▶ _SELECTED TEXT_:

Why Resistance Training Unexpectedly Takes the Lead

In popular thinking, "exercise for the brain" means aerobic activity: running, cycling, swimming. The data from Gholami et al. (2025) challenge this assumption: resistance training produced the greatest BDNF increase of all modalities (SMD = 0.76 versus 0.48 for aerobic). The mechanism is likely linked to neuromuscular system engagement and other biochemical cascades (IGF-1, irisin) that additionally stimulate the neurotrophic response. The data were obtained in older adults; extrapolation to other age groups warrants caution, but the trend is consistent.

The Regimen That Works

According to the meta-analysis, the most effective interventions shared three common parameters: duration of at least 12 weeks, moderate-to-high intensity (not merely moderate), and a frequency of 3–4 sessions per week. None of these thresholds looks unattainable — this is the normal routine of a regularly training person, not the protocol of an elite athlete.

An additional nuance: an acute BDNF spike occurs immediately after each workout, but a sustained elevation of the resting baseline level requires regular multi-week training. One intense month followed by a long break will not produce the same adaptation as a consistent routine.

▶ _DATA EXCERPTS_:
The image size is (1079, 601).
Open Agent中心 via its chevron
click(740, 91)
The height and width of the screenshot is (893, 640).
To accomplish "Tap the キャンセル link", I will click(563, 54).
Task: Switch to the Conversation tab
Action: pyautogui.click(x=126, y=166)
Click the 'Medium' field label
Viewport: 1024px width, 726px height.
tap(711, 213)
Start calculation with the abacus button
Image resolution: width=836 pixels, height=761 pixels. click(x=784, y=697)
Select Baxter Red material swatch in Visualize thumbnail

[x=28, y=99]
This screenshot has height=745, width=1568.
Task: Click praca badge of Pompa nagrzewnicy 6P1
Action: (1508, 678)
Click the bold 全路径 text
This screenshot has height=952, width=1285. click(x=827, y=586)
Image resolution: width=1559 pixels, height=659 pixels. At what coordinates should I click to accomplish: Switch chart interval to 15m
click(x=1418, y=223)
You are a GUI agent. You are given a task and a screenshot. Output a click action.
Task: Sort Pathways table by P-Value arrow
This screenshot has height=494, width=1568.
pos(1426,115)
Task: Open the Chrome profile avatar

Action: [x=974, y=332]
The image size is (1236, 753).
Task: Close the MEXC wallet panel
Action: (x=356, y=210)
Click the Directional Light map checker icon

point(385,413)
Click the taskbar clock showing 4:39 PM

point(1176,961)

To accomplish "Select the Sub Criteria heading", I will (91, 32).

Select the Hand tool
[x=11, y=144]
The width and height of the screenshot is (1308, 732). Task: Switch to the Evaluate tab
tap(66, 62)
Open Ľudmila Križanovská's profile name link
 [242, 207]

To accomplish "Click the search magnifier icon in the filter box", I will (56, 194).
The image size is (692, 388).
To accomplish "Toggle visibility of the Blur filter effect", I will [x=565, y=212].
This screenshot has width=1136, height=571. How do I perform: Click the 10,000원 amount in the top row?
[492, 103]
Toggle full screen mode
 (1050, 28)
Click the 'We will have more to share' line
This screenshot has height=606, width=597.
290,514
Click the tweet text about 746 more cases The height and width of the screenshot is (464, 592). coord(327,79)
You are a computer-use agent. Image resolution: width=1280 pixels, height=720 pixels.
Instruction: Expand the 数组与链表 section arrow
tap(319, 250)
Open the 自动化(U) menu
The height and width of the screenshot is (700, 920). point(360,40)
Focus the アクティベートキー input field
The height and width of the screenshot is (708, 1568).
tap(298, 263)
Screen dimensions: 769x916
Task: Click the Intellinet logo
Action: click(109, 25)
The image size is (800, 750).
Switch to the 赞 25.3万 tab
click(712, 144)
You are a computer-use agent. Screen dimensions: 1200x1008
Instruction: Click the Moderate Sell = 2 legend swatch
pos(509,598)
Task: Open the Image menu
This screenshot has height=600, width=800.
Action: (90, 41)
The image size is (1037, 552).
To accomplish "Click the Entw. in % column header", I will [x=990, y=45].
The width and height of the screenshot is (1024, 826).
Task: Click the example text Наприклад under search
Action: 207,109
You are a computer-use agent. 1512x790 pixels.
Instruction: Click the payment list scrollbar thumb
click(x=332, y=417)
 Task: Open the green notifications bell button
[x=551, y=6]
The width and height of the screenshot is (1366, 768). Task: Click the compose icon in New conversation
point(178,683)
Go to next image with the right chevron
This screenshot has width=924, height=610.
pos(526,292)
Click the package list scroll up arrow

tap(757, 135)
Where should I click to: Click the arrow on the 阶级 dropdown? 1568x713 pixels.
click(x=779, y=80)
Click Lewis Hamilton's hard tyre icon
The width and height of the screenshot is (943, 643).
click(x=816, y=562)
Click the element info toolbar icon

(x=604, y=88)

▶ _YOUR GOAL_: From the passage on exercise and BDNF, extract the part starting at "The Regimen That" and ending at "an elite athlete.", copied word for word.

▶ _SOLVED EXERCISE_:
The Regimen That Works

According to the meta-analysis, the most effective interventions shared three common parameters: duration of at least 12 weeks, moderate-to-high intensity (not merely moderate), and a frequency of 3–4 sessions per week. None of these thresholds looks unattainable — this is the normal routine of a regularly training person, not the protocol of an elite athlete.